McPhee S J, Chapman S A, Myers L P, Schroeder S A, Leong J K
J Med Educ. 1984 Sep;59(9):722-9. doi: 10.1097/00001888-198409000-00005.
Increasing financial restrictions on hospitals by the federal government and changing physician reimbursement procedures make it more important to control the use of medical care resources by physicians. A prospective controlled study was made of an educational program for the medical and surgical house staffs and for medical students designed to reduce unneeded orders for low cost, high volume ancillary and nursing services. The program was comprised of six mutually reinforcing components: lectures, medical record audits and reviews, group feedback in the form of cost summaries containing information on unnecessary ordering, hospital price booklets, current patient bills, and pertinent journal articles. Operating at a time of retrospective hospital cost reimbursement, the program achieved only modest reductions in the residents' and students' use of hospital services and no substantive effect upon hospital costs. However, the program participants accepted the program enthusiastically. Several factors crucial to such educational cost containment programs were identified. The authors believe that experience with the program has valuable lessons for other hospitals initiating cost-control efforts.

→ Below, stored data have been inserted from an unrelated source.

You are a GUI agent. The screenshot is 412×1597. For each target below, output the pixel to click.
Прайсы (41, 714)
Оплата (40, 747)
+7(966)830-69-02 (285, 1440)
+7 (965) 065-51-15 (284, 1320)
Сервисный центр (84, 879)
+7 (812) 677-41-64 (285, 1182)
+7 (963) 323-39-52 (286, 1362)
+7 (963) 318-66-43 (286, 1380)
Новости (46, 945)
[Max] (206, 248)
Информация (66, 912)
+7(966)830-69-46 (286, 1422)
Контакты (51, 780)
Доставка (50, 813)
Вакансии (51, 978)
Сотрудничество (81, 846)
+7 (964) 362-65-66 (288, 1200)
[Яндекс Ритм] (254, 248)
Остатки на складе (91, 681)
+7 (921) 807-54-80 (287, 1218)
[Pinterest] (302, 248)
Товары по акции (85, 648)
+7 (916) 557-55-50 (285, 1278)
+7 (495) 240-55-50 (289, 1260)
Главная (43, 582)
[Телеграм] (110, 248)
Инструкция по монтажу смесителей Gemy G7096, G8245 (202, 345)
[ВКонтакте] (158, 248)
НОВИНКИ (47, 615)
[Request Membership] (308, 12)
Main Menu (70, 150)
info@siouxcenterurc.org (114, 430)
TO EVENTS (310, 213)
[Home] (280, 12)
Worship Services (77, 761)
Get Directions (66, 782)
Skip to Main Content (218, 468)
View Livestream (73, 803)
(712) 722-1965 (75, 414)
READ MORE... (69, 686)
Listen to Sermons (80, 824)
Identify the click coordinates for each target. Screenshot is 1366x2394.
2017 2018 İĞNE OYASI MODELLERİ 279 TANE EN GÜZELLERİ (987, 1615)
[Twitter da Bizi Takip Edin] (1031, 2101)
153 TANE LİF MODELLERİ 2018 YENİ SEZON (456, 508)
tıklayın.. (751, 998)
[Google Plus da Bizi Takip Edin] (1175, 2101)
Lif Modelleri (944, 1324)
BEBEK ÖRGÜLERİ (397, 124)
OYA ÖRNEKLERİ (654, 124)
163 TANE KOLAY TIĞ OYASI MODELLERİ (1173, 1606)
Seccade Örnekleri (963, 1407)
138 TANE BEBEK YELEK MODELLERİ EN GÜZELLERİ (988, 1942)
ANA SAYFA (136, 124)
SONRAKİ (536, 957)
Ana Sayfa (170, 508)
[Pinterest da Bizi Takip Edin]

联邦政府对医院日益增加的财政限制以及医生报销程序的变化,使得控制医生对医疗资源的使用变得更加重要。针对内科和外科住院医师以及医学生开展了一项前瞻性对照研究,该教育项目旨在减少对低成本、高用量辅助和护理服务的不必要医嘱。该项目由六个相互强化的部分组成:讲座、病历审核与复查、以包含不必要医嘱信息的成本汇总形式进行的小组反馈、医院价格手册、当前患者账单以及相关期刊文章。在医院采用追溯成本报销的时期开展该项目,仅使住院医师和学生对医院服务的使用有适度减少,对医院成本没有实质性影响。然而,项目参与者对该项目热情接受。确定了对此类教育成本控制项目至关重要的几个因素。作者认为,该项目的经验对其他启动成本控制努力的医院具有宝贵的借鉴意义。